Государство претендовало на единовластие в важнейшей сфере распределения продуктов и товаров широкого потребления. Соответственно оно в большинстве случаев всячески пыталось искоренить мешочничество, которое волей-неволей становилось нелегальным. Вырабатывалась сложная система взаимоотношений между нелегальными снабженцами и чиновничеством. Колоссальные российские просторы, бесчисленные опасности на дорогах, необходимость укрываться от контроля деспотического и коррумпированного государственного аппарата — все это содействовало широчайшему распространению именно мелкого мешочнического самообеспечения и превращению его в отдельные периоды в главное занятие россиян.
Иногда в литературе отождествляют мешочничество с «вольным черным рынком продовольствия».1 Однако его представители брали на себя и снабжение промышленными товара-
з
ми. Кроме того, понятие «черный рынок» в нашем случае вряд ли стоит употреблять из-за его аморфности, публицистической неопределенности. Вот, например, одно из толкований термина. «Черным рынком мы называем всеобъемлющую систему искаженных экономических отношений, с неизбежностью возникающую как компенсация фундаментальных разрушений естественных экономических (рыночных) связей», — пишет Л. Тимофеев.2 Формулировка явно отличается неопределенностью. Правильнее в дальнейшем употреблять словосочетание «нелегальное снабжение» и исторически сформировавшийся термин «мешочничество». Применительно к 1917—1922 гг. эти понятия были тождественными. Они определяли запрещенные государством мелкие и мельчайшие товарообменные операции, а также доставку и распределение отдельными гражданами или их небольшими коллективами продовольствия и предметов широкого потребления. Между прочим, широко употреблявшийся термин «самоснабжение» несколько принижает роль изучаемого явления — он предполагает, что мешочничество было дополнением к какому-то основному каналу обеспечения населения всем насущно необходимым. На деле в одни периоды нелегальное снабжение было единственным. В другие — оно существовало на равных и рядом с легальным. Нет смысла в использовании каких-то не вполне точных словосочетаний.

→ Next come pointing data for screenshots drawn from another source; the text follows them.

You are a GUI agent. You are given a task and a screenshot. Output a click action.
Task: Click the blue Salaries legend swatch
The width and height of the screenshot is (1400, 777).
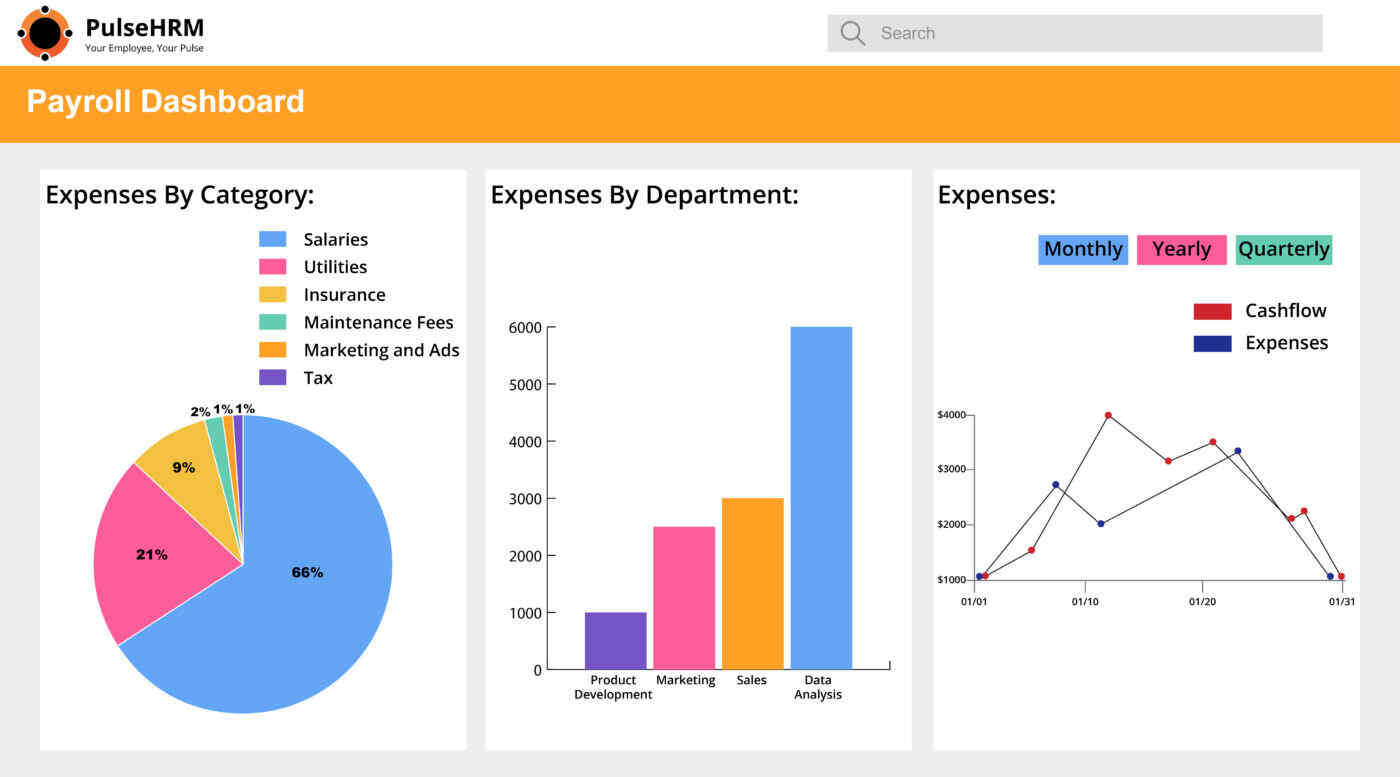(x=272, y=239)
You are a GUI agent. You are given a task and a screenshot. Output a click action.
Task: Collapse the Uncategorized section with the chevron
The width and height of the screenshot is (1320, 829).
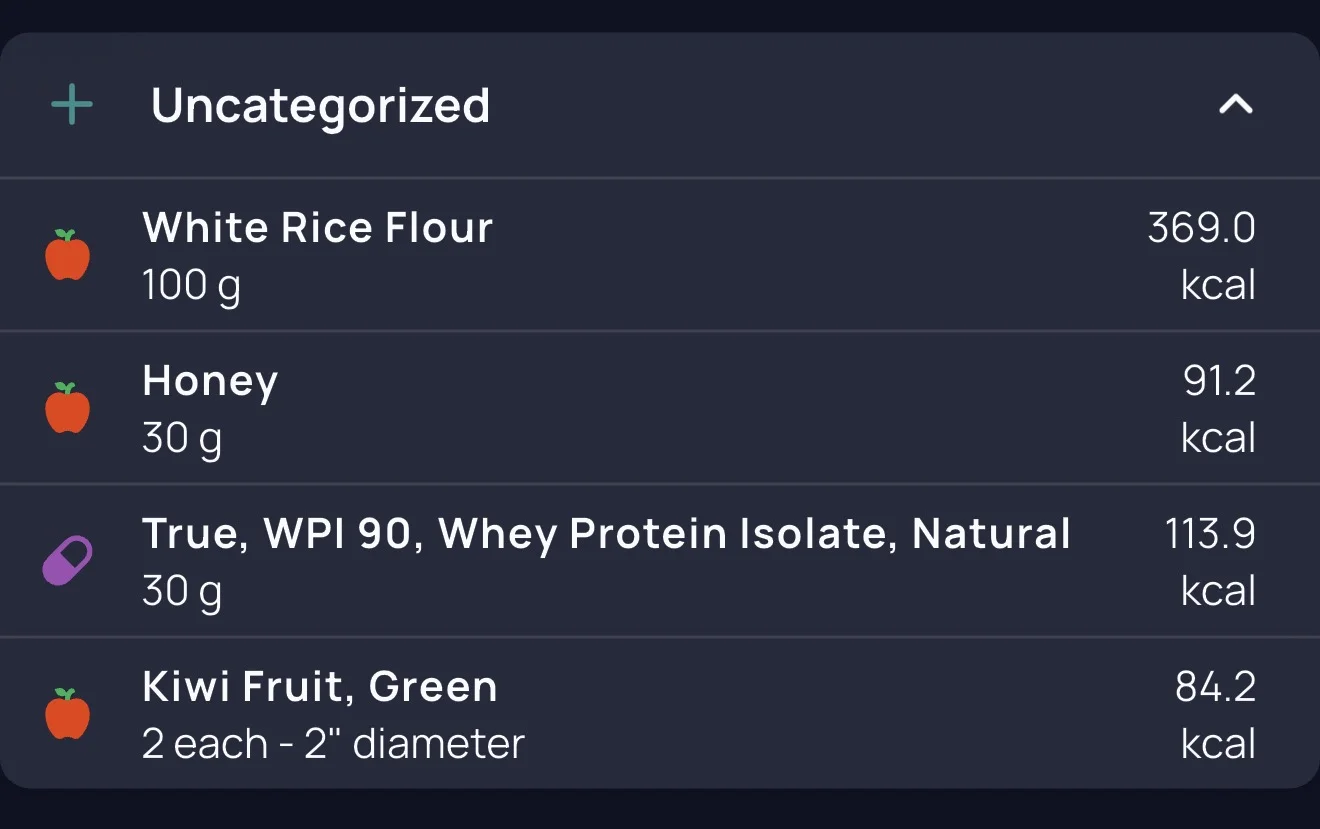pos(1236,104)
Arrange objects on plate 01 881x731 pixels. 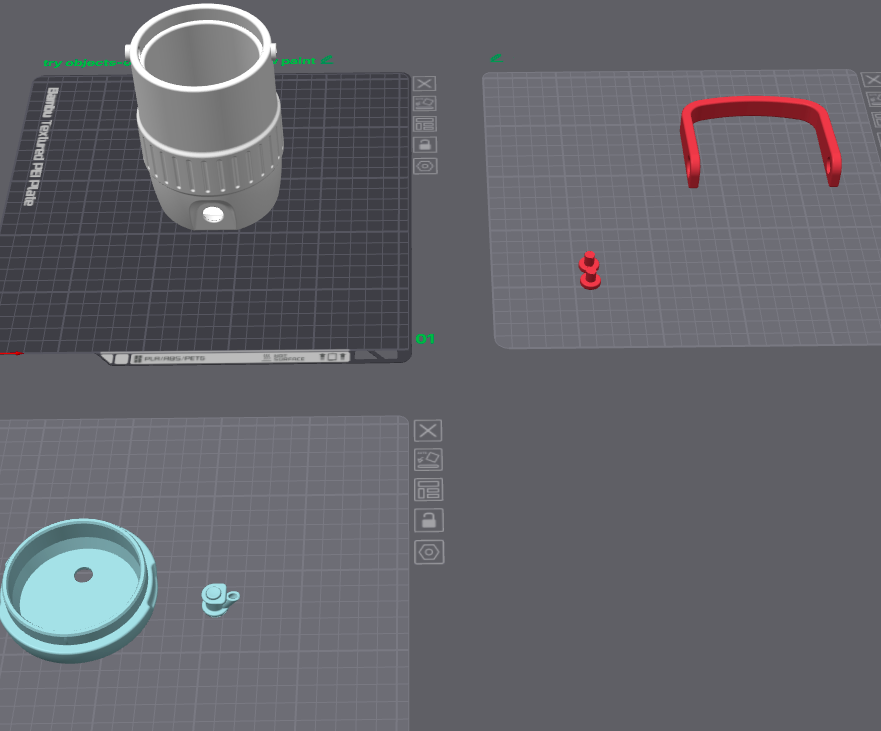(x=425, y=124)
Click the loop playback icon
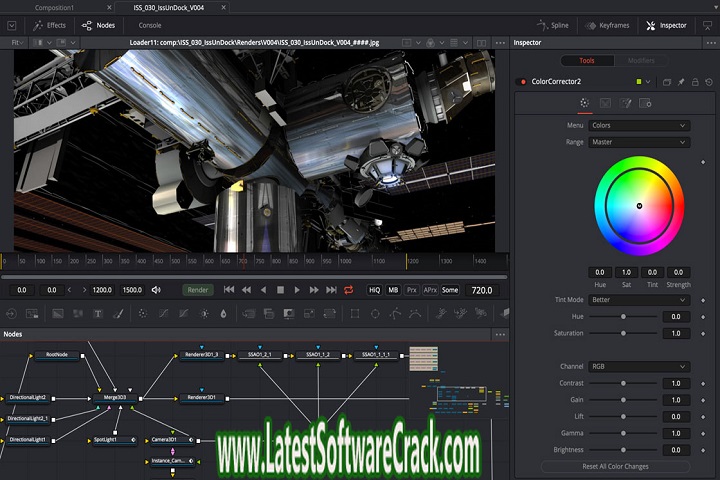This screenshot has height=480, width=720. pyautogui.click(x=348, y=290)
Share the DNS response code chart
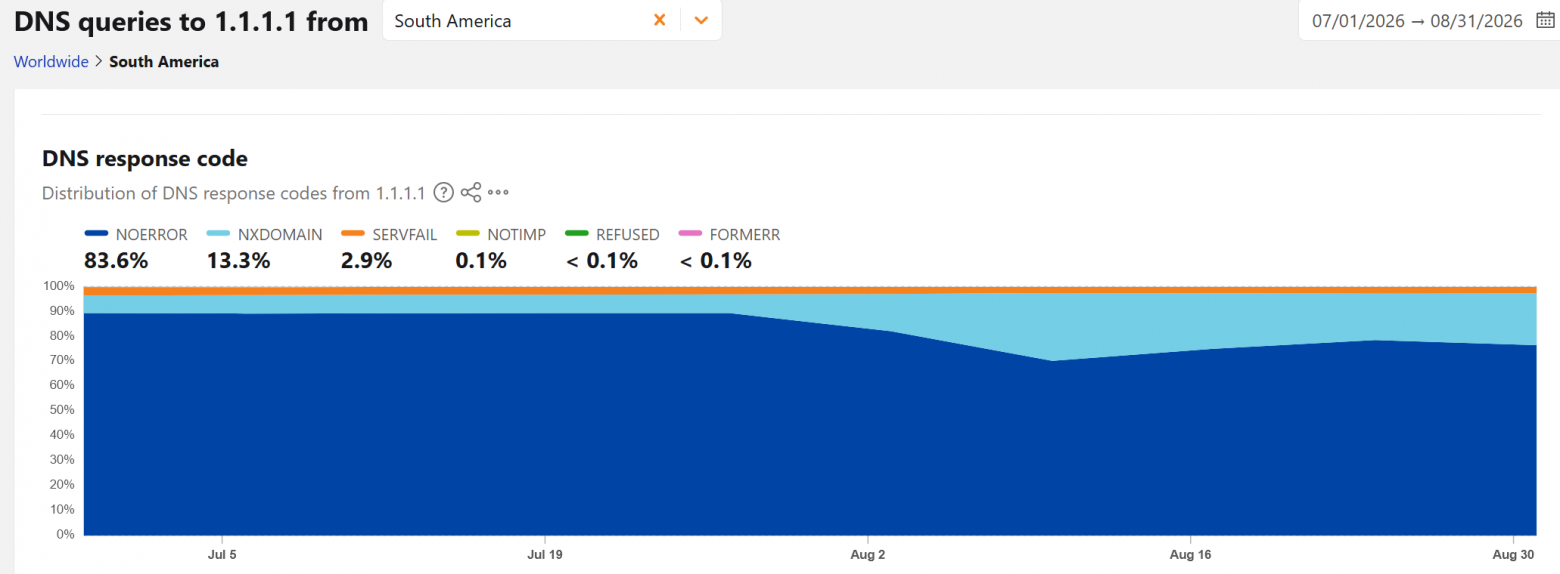Image resolution: width=1560 pixels, height=574 pixels. pos(471,193)
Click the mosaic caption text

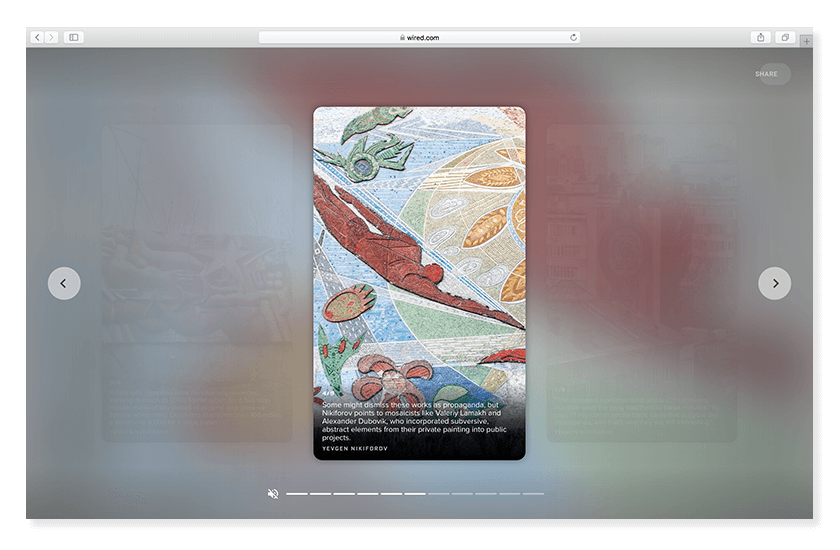pyautogui.click(x=414, y=421)
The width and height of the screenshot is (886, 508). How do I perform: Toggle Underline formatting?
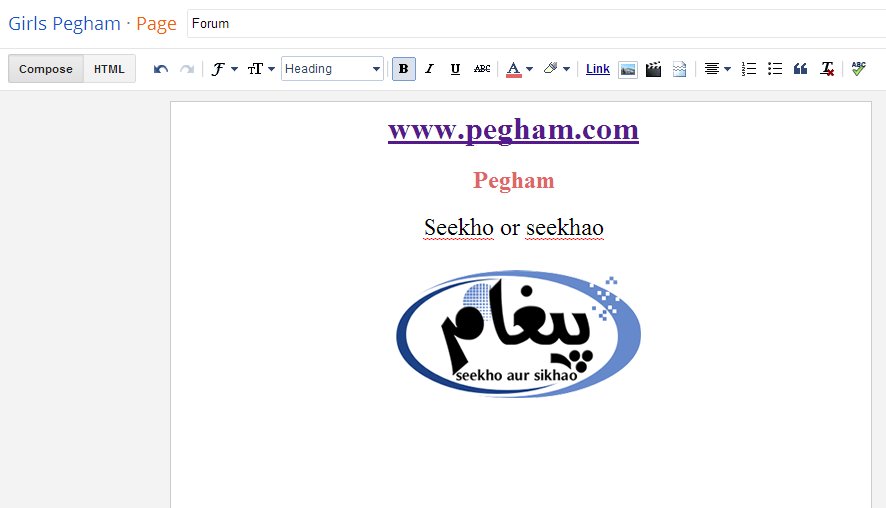click(455, 69)
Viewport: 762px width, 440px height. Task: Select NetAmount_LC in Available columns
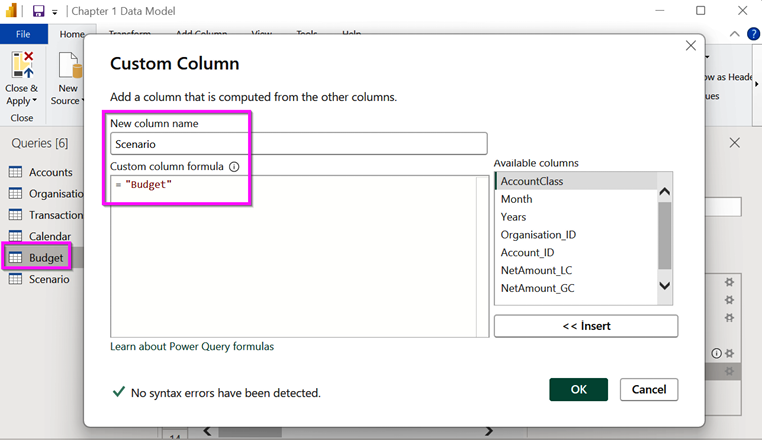point(536,270)
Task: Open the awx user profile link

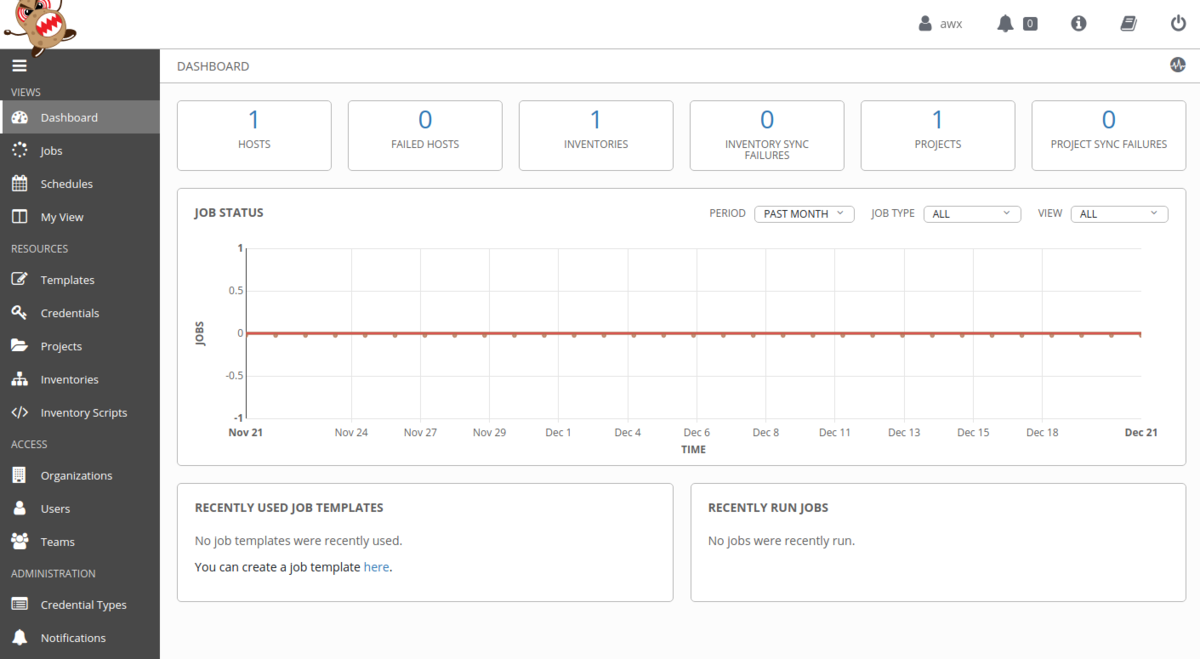Action: 941,23
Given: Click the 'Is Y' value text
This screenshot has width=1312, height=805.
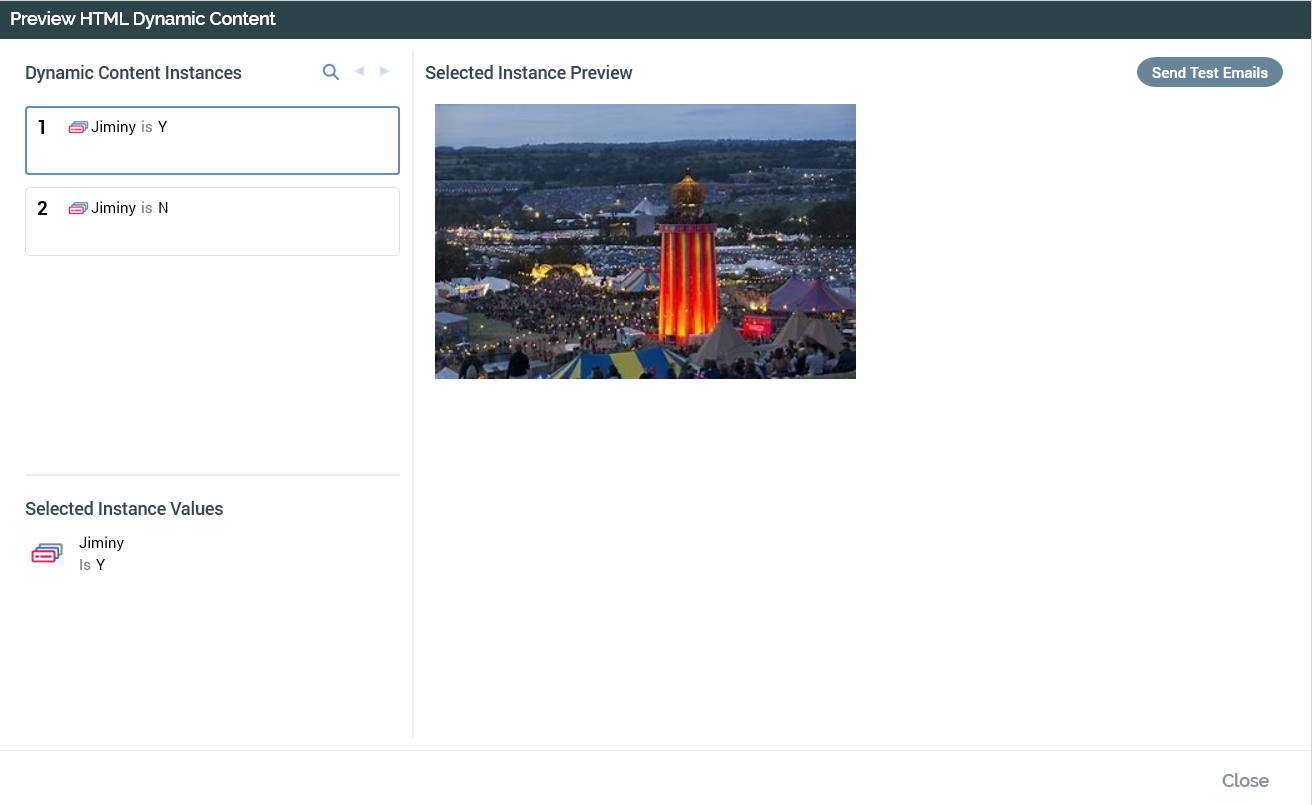Looking at the screenshot, I should point(92,565).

В самое последнее время рассматриваемое явление наконец-то получило соответствующее толкование в научной литературе, иначе говоря, была выработана дефиниция: «Мешочничество — массовое социальное явление в годы гражданской войны, возникшее на почве продовольственного кризиса и товарного голода. Мешочники, в основном крестьяне, привозили в города (в мешках) продовольствие сверх установленных Советской властью норм с целью продажи и обмена для приобретения промышленных товаров».3 Однако авторы упрощают существо процесса, ограничивая социальный состав мешочников крестьянами, а само явление относя лишь ко времени 1918—1922 гг., что не соответствует действительности.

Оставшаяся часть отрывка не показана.